Argentine
Le maigre bilan d’un président de transition
Un an après l’accession au pouvoir d’Eduardo Duhalde, l’économie s’est stabilisé et semble même amorcer une reprise. Mais aucun des problèmes de fond à l’origine de la crise argentine, d’abord institutionnels et politiques, n’a reçu un début de solution.
De notre correspondant à Buenos Aires
Il y a tout juste un an, le 2 janvier 2002, Eduardo Duhalde était investi président de la République argentine. Elu la veille par le Congrès, il était la quatrième personnalité à occuper le poste depuis la chute de Fernando de la Rúa, le 20 décembre 2001, après deux jours de violentes manifestations. Dans un climat de grande confusion, ce baron du péronisme obtenait ainsi, à la faveur d’une crise sans précédent, ce que les électeurs lui avaient refusé en octobre 1999, quand le radical De la Rúa l’avait emporté haut la main. Non issu de la volonté populaire et contesté d’emblée par une opinion particulièrement critique à l’égard de l’ensemble de la classe politique, ce président de transition était alors accueilli avec scepticisme par beaucoup, à l’intérieur comme à l’extérieur de l’Argentine.
Aujourd’hui, certains n’hésitent pourtant pas à le présenter comme «le timonier inattendu d’une tempête inédite», ainsi que l’écrit l’un des plus grands quotidiens du pays, La Nación. La stabilisation de l’économie, depuis le milieu de l’année, l’amélioration des indicateurs de conjoncture, la relative tranquillité du marché des changes expliquent ce jugement relativement positif. De même que la conviction, partagée par nombre d’observateurs, qu’un accord sera bientôt signé avec le Fonds monétaire international (FMI).

_Consigne donnée 1_
Répondez à ces questions sur l'article consacré à l'Argentine :
(a) À quelle date Eduardo Duhalde a-t-il été investi président ?
(b) Quel quotidien le décrit comme « le timonier inattendu d'une tempête inédite » ?
(c) Avec quelle institution un accord est-il attendu prochainement ?
_Consigne donnée 2_
Trouvez et recopiez chaque ligne de la liste qui contient la chaîne "computer", en respectant la casse.

_Liste extraite_
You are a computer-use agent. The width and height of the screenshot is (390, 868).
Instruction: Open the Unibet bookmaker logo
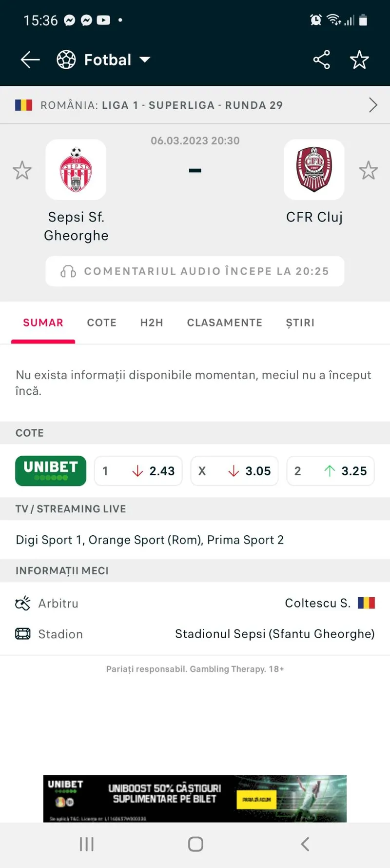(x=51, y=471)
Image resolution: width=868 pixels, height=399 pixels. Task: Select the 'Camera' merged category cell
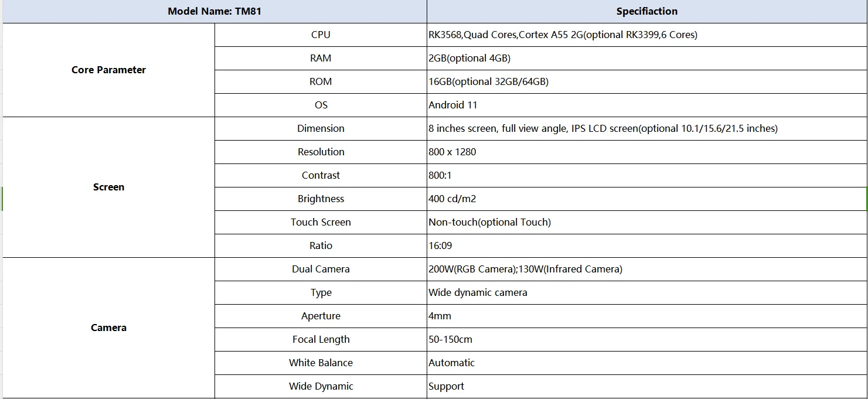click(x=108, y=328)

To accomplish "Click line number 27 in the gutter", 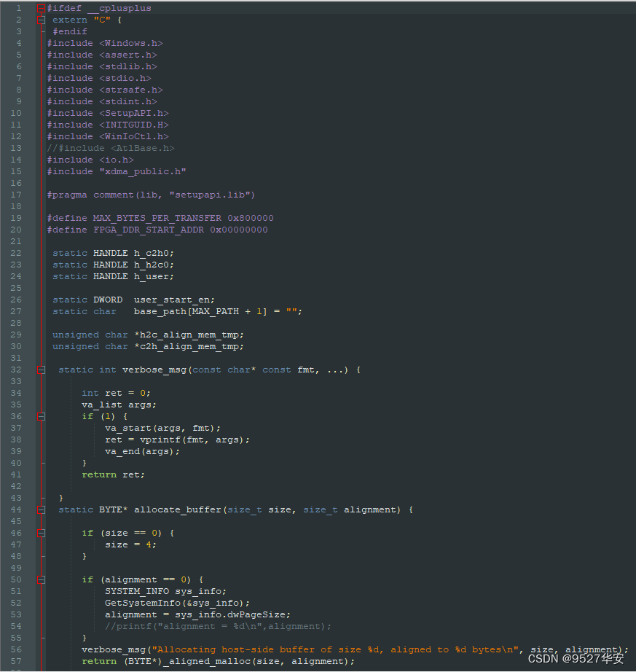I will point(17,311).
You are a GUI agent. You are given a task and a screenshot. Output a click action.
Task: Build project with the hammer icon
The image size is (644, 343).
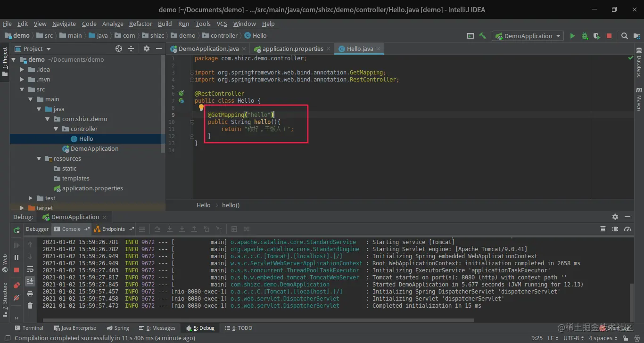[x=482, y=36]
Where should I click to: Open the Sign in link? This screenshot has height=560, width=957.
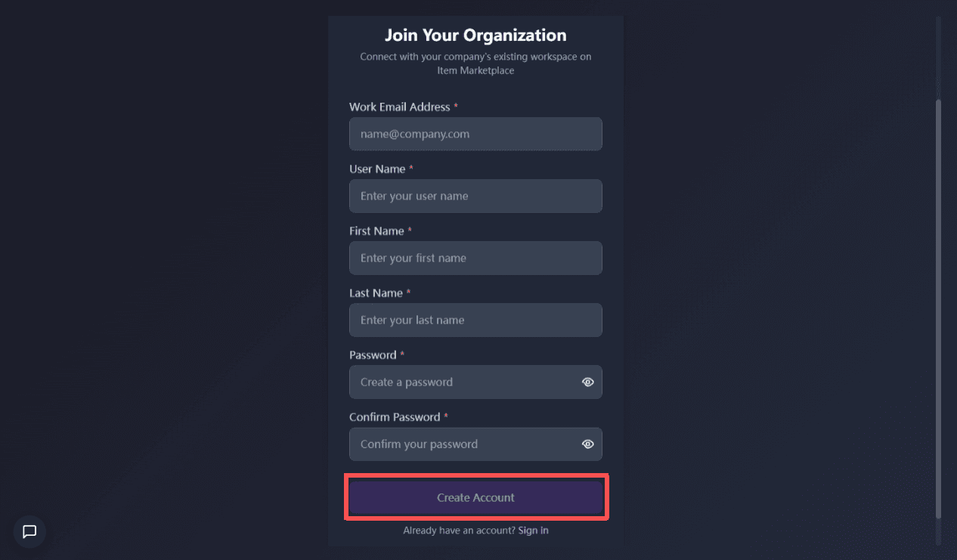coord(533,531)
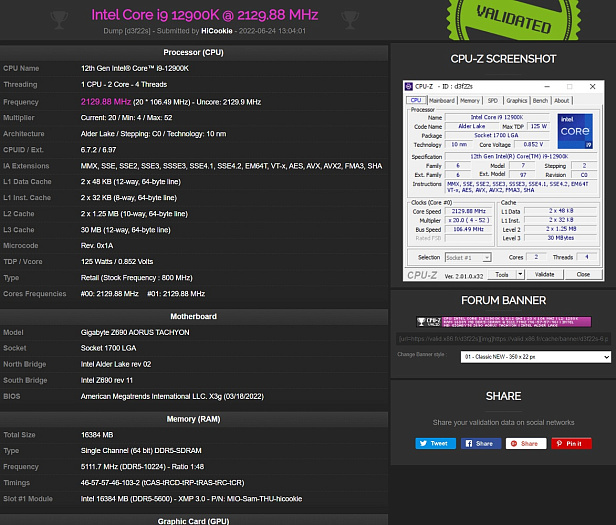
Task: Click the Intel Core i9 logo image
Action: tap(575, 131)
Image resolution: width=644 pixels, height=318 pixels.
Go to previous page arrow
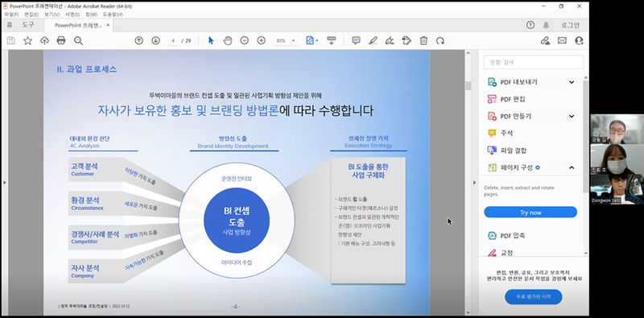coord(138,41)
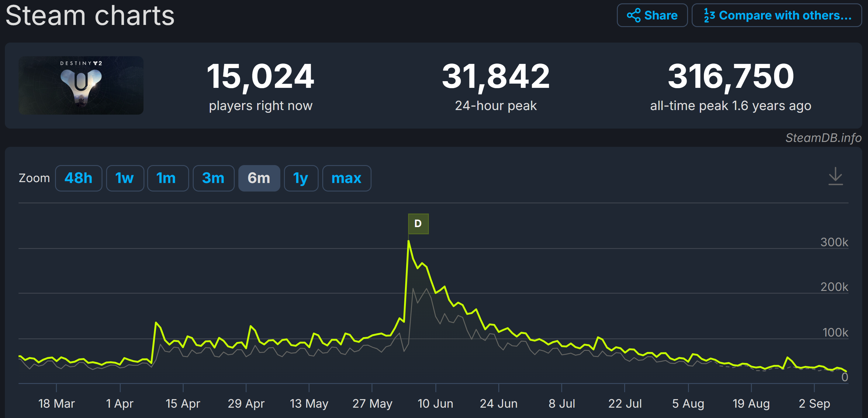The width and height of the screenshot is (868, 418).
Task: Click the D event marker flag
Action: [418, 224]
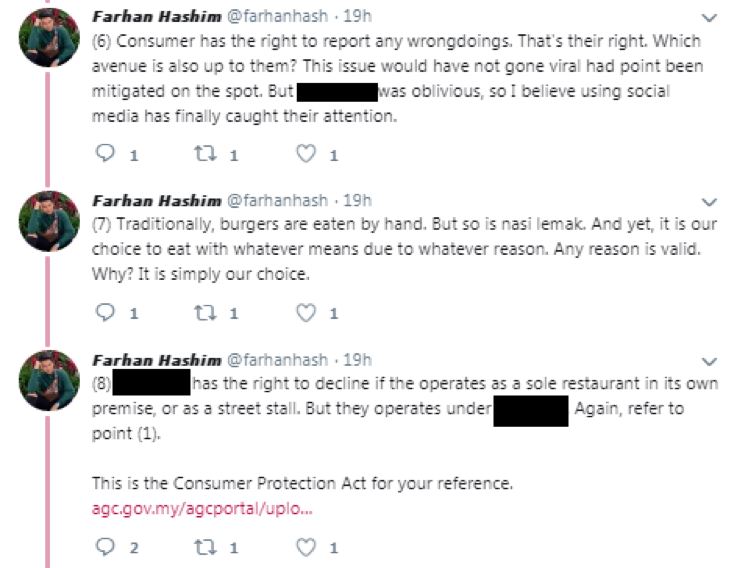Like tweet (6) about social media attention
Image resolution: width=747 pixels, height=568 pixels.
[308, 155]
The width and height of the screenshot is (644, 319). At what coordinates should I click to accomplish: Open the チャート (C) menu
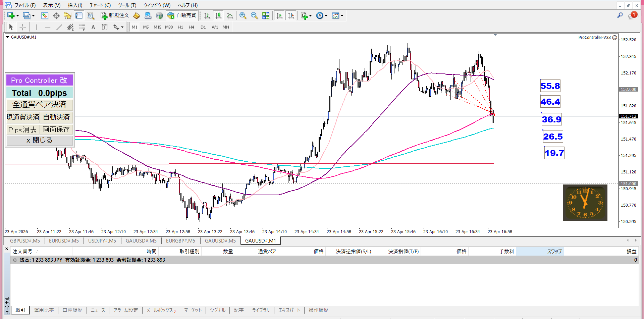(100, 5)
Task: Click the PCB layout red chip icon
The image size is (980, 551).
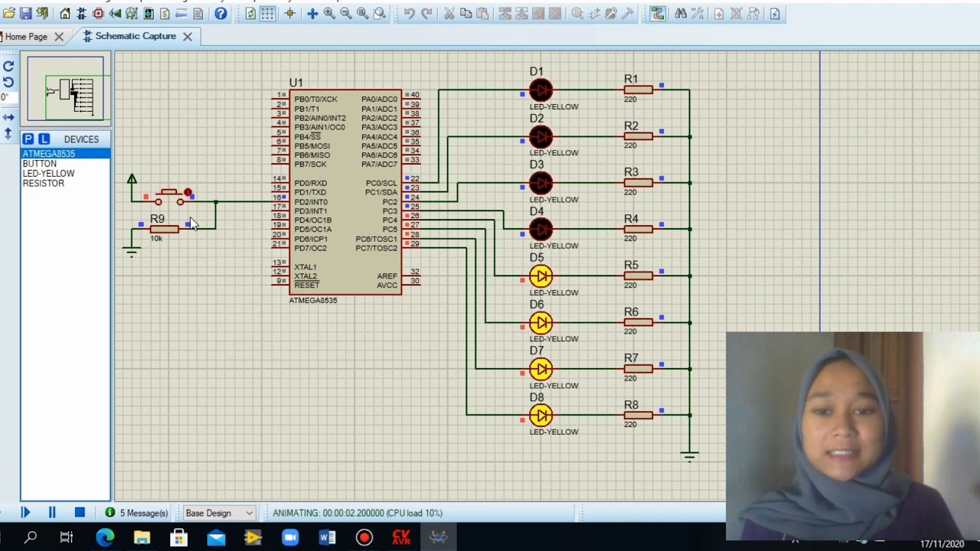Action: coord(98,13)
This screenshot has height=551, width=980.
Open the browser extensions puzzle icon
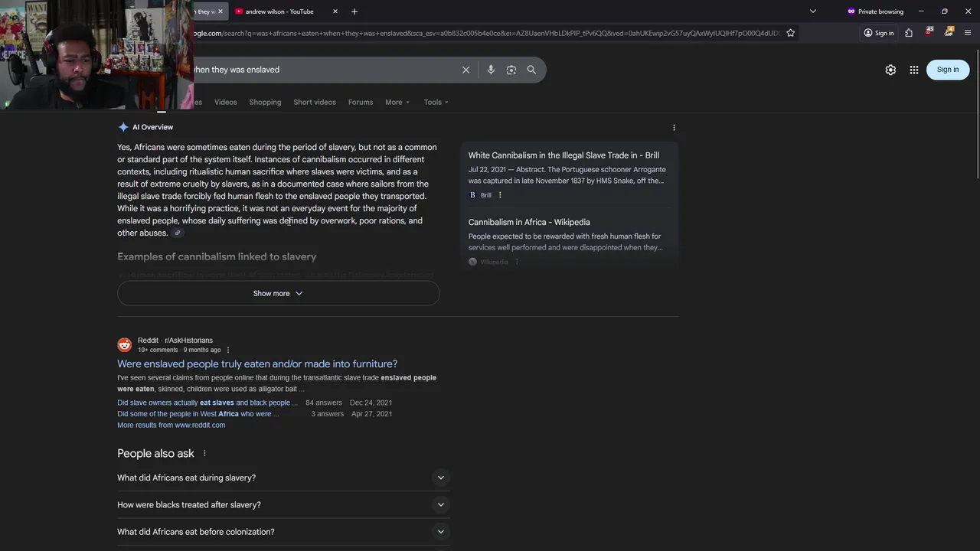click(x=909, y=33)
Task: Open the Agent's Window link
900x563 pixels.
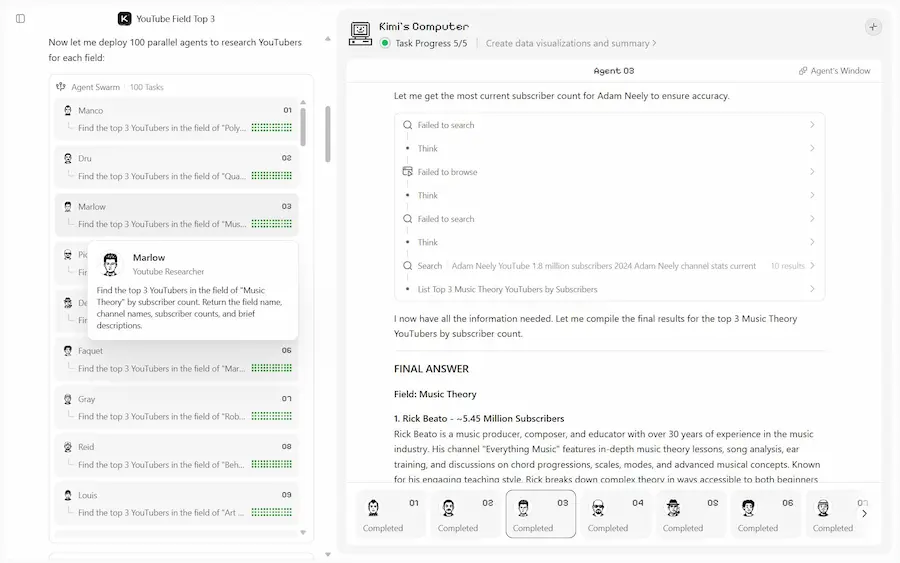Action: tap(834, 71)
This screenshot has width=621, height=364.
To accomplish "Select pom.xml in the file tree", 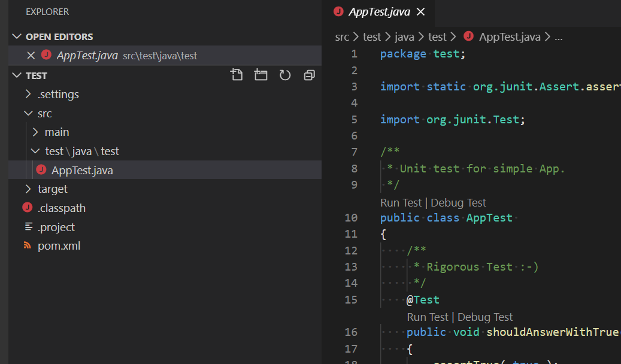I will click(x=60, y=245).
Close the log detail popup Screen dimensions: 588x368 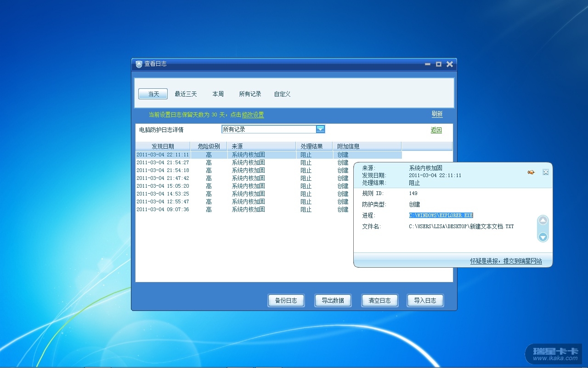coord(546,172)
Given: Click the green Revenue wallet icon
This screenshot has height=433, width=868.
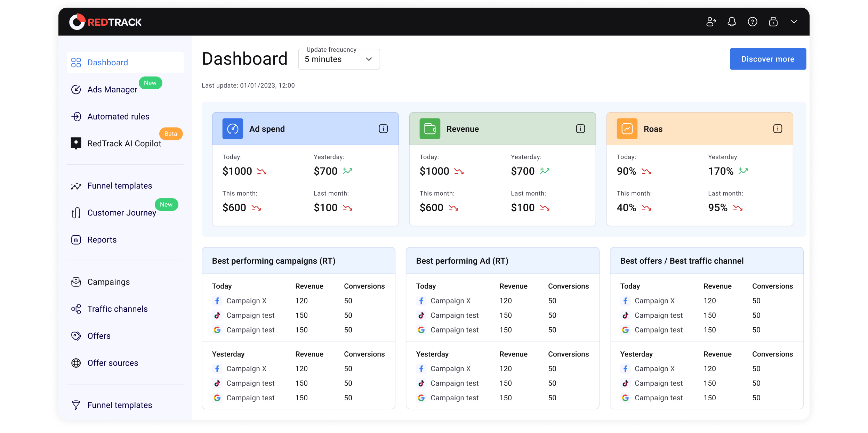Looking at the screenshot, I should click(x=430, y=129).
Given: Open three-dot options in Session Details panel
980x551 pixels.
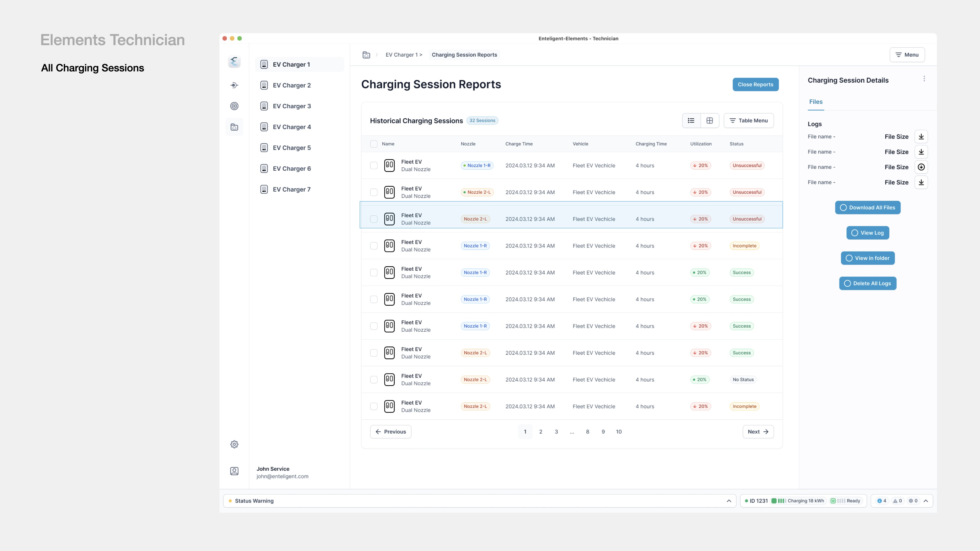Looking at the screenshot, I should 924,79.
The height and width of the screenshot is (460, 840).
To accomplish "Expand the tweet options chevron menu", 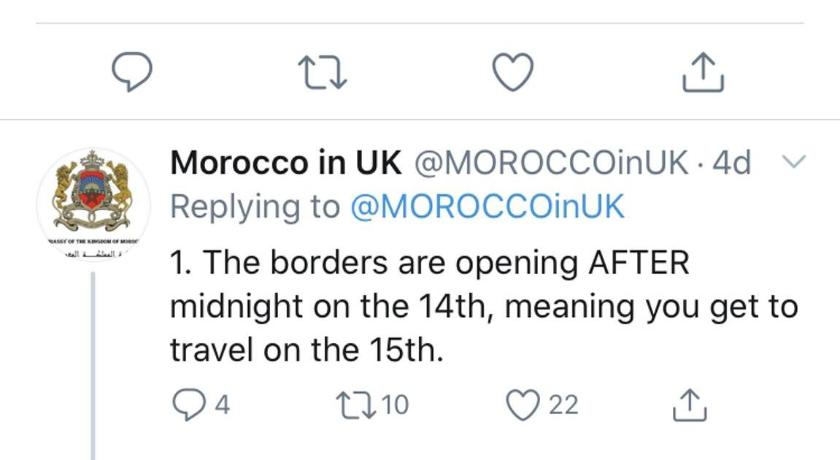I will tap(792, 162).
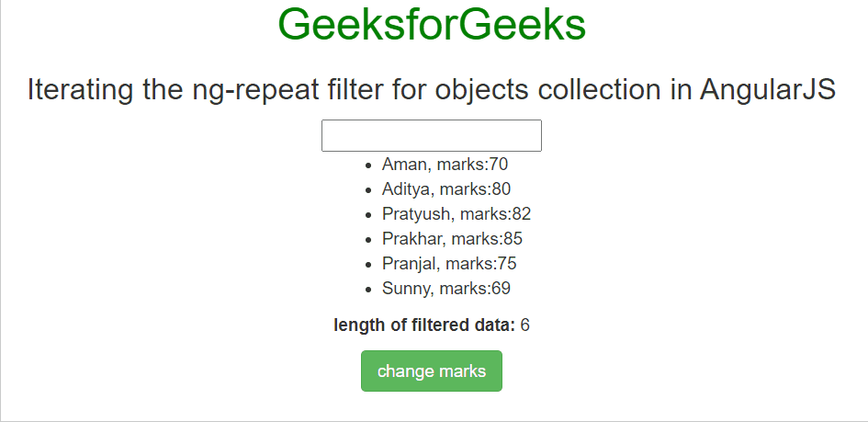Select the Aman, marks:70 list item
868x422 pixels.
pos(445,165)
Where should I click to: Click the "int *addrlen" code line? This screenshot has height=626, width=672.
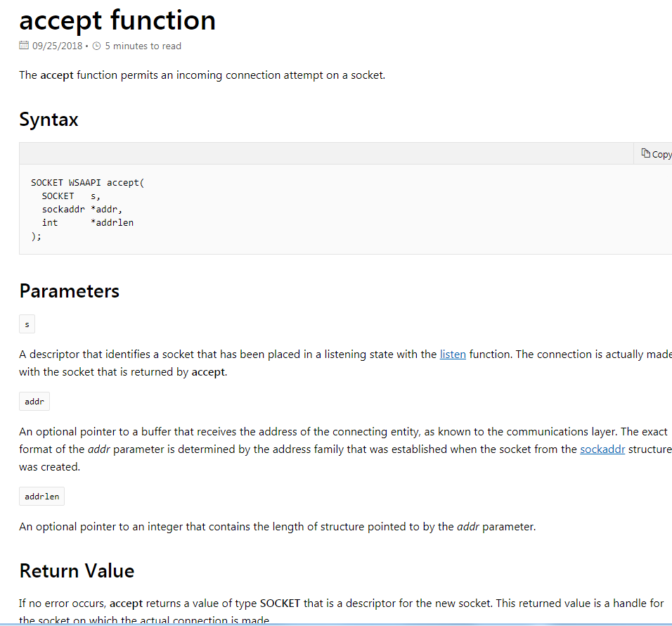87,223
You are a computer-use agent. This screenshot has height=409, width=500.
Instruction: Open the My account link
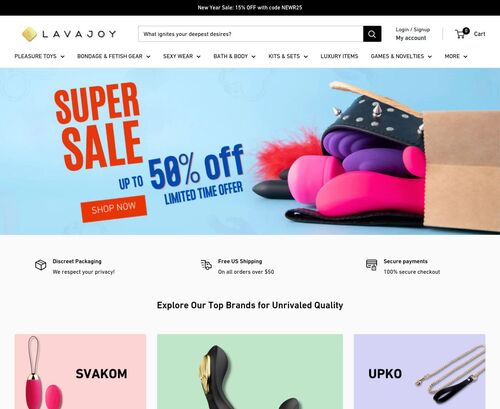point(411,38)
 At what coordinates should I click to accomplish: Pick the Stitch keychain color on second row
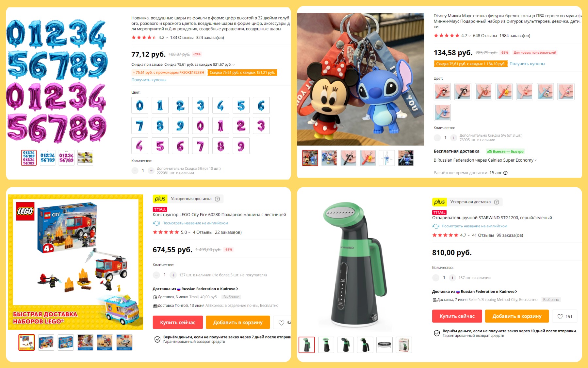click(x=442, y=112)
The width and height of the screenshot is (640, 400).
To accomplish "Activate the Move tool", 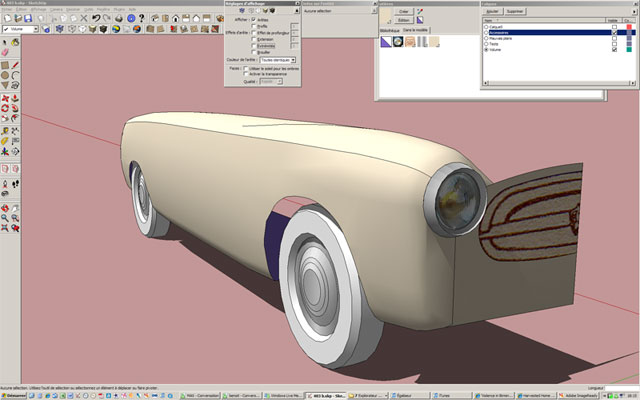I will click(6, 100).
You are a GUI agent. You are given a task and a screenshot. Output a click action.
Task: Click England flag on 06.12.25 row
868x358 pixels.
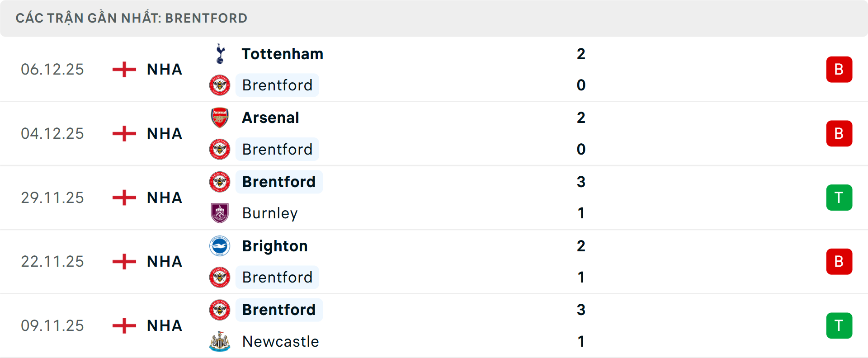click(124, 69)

_Réponse attendue 1_
(a) Le 2 janvier 2002.
(b) La Nación.
(c) Le Fonds monétaire international (FMI).

_Réponse attendue 2_
You are a computer-use agent. The width and height of the screenshot is (390, 868).
You are a computer-use agent. This screenshot has height=409, width=500.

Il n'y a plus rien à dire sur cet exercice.